*DOCUMENT EXTRACT*

------------------------

Lake Hallaren area - displaying Whooper Swans, other wildfowl, owls

  • 30km north of Västerås, drive east from Sala to Heby, then north on the 67. Turn off left to Enåker, and continue west until the road crosses the lake.
  • The woods and forest tracks c. 2km further west are well known to local birders as a good place to listen for owls.

'Tinnasets Nature reserve' (now part of the Färnebofjärden NP)

  • From Enåker (see above), drive less than 1km west, then north (right). Follow the road through Ekedal, and turn off right again at Hallarsbo (tiny hamlet). Drive for about 3km on a forest track and park at the designated site on the left. This area is very well known to Swedish birders as an excellent one for owls, woodpeckers and a good range of other forest species.

Skekarsbo Bird Tower

  • This tower gives fantastic views over the Färnebofjärden NP and the surrounding forests - though it is somewhat vertigo-inducing!
  • Drive north out of Tärnsjö and turn first left, following signs to the bird tower and bearing right at the obvious fork. The tower is set in the woods some 150m from the lakeside.

Gysinge area (just north of Färnebofjärden NP)

  • The rapids at Sevedskvarn and Gysinge itself are both supposed to be good for Dippers, though we saw none.

Lake Tämnaren

  • A large shallow lake, just a few kilometres east of Östervala, frozen in winter and early spring, with large areas of wet surrounding farmland, attractive to wildfowl, cranes and other birds.
  • The main problem is access. The best idea is to drive around the whole lake, taking any turn towards the lake and following it as far as you can. Very few get at all close to the lake itself!
  • The best areas during our visit were consistently those to the south and west of the lake, especially the road signposted off the Björklinge-Harbo road to Berga, and some of the roads on the northern shore. The location of birds apparently varies from year to year, depending on the water level, degree of icing, and land use change by farmers.

Östervala and around

  • Östervala is a pleasant small town with shops, a bank etc., about 15km east of Tärnsjö.
  • Drive north out of Östervala through Stärte to Upplands, and continue north until you reach a junction by a small house in the woods on the left (beyond the junction). Fork right, and drive for c. 5km until you see a lake on your left. Park here and explore the areas behind both this lake and the next one, 250m further on. There are access tracks beginning close to the bridge. This area is reportedly good for Three-toed Woodpecker.
  • Retrace your steps to the last junction mentioned (by the house), but now turn right (west) and follow the loop road back to Östervala via Horsskog. This loop is renowned locally for producing calling owls.
  • Depart Östervala as above, but take a right turn signed to Söderfors after about 1.5km. This road continues through open forests, dense forest, clearfells and other habitats for over 20km, and is well worth driving along slowly with frequent stops. Capercaillie use the gravel tracks in the morning especially, and species such as woodpeckers and Pygmy Owl can be encountered here. Try any or all of the side tracks, most of which are dead ends, or the road running east to Tierp via Djupa.

[Båtfors NR]

  • A site we didn't visit, but reputedly excellent for a range of forest species. Accessed south of the E4 motorway about 30km ESE of Gävle.

------------------------

*PROVIDED MATERIAL*
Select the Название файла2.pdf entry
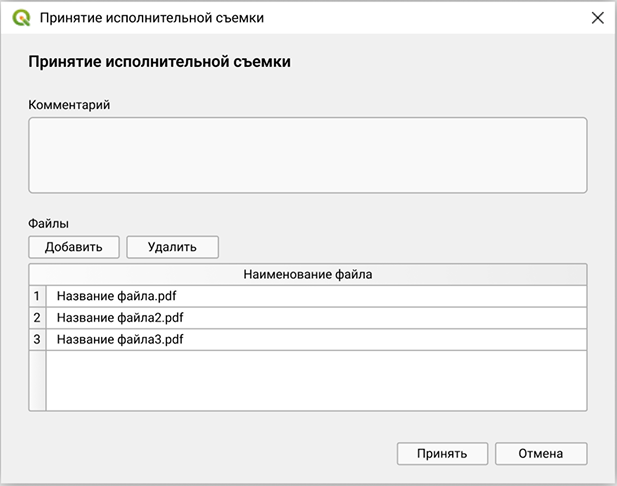617x486 pixels. coord(120,318)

------------------------

*WHAT YOU ARE ASKED TO DO*
Please say whether each statement agrees with the birding site notes above, answering yes or no and quoting the deciding words. (a) Skekarsbo Bird Tower stands about 150m from the lakeside. (b) Dippers were seen at the rapids near Gysinge. (c) Östervala lies about 15km west of Tärnsjö.

*SOLUTION TO THIS EXERCISE*
(a) Yes: "The tower is set in the woods some 150m from the lakeside."
(b) No: "though we saw none."
(c) No: "about 15km east of Tärnsjö."